One of the core customer experience tools is customer journey mapping, a process of examining how customers view their relationship with an organization. These efforts are extremely valuable for identifying key moments of truth and providing an accurate assessment of customer experience. They also serve to identify priorities for voice of the customer (VoC) programs.

While these projects can be an asset to customer experience management programs, they can also go awry. How? By using traditional quality and process methodologies for examining touchpoints. Consulting groups (vendors and internal groups) are often familiar with process/touchpoint mapping projects. These efforts examine the specific touchpoints that the company has with customers, in order to drive more efficiencies. These approaches can lead to sub-optimal results because they:

  • Rely on internal analysis. These efforts often spend a lot of time examining internal processes.
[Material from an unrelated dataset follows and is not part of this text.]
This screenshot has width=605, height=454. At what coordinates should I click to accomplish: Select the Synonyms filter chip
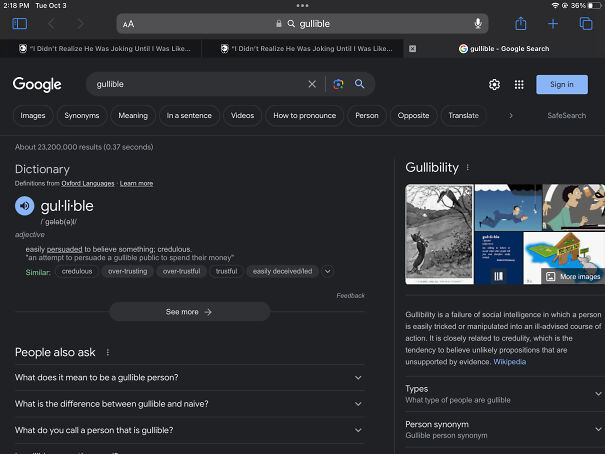point(82,115)
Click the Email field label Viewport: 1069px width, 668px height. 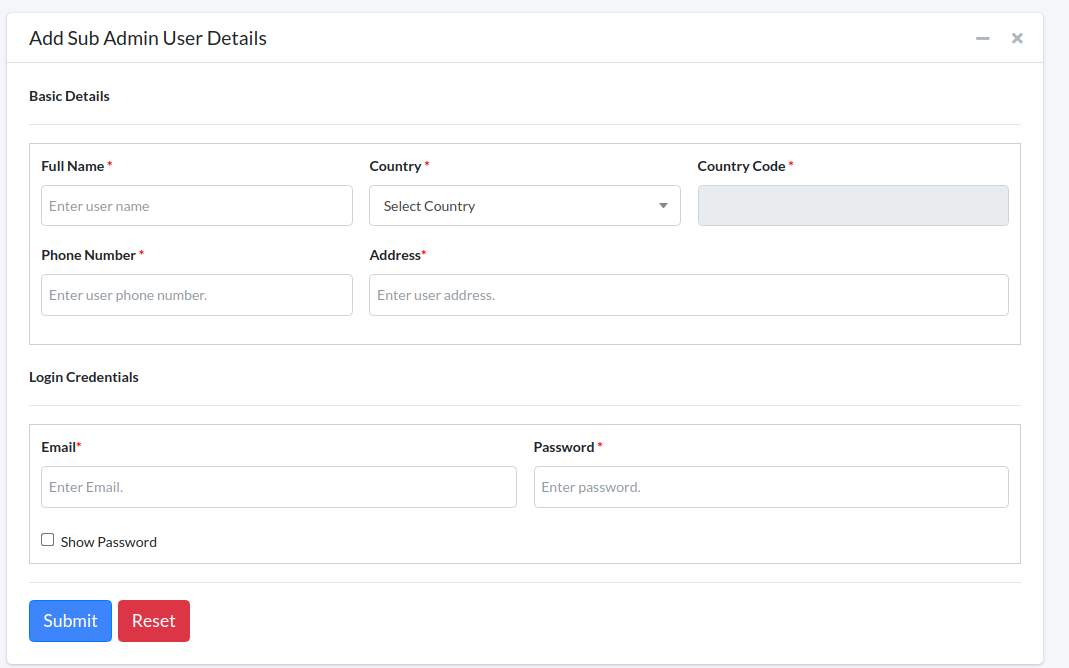tap(58, 447)
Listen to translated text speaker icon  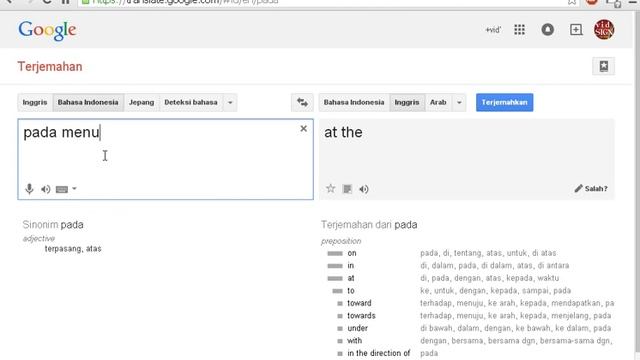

While this type of activity can be valuable, they are much more helpful when done in the context of how customers view their interactions with the organization.
  • Ignore some customer touchpoints. When companies look internally, they often miss key touchpoints that aren’t in the “scope of effort” for the project. For instance, a project looking at the cable TV installation process may miss an issue with how expectations are set during the purchase process.
  • Lack emotional design components. Touchpoint mapping efforts often lead to redesigning of internal processes. But these changes are based on efficiency goals, not customers’ emotional needs.
  • Have a short shelf-life. Since these are viewed as consulting projects, the results are often only applied to an initial set of recommendations.

Here are some tips for avoiding this mistake:

  • Assume that customers view their journey differently than you do. This will force you to do the research to understand how customers perceive their entire relationship. You will often find elements you weren’t expecting, including interactions with other people/organizations you never recognized or touhpoints with your company that you never recognized as being important. One of the ways to do this is to reframe the objective in customer terms. For instance, find out how “customers want to buy” not “how we can sell.”
  • Uncover differences across customer segments. It’s unusual for all customers to share identical journeys. So you need to identify the key differences and build out  journey map for the key segments. Sometimes the steps may look similar, but the way that they perceive your company can be quite different.
  • Answer three questions. Push hard to answer these three questions: 1) What are the most important touchpoints; 2) How are we doing in those key touchpoints; 3) What can we do to improve the customers’ perception of those touchpoints.
  • Invest in a lasting framework, not a one-time project. A good customer journey map should establish a common understanding of customer needs that drives a number of things across the company: educating employees about customer needs and desires, prioritization of listening posts for voice of the customer programs, identification of acute and chronic issues to improve, and opportunities for driving strong brand preference from customers.

The bottom line: Map your customers’ journey, not your internal touchpoints.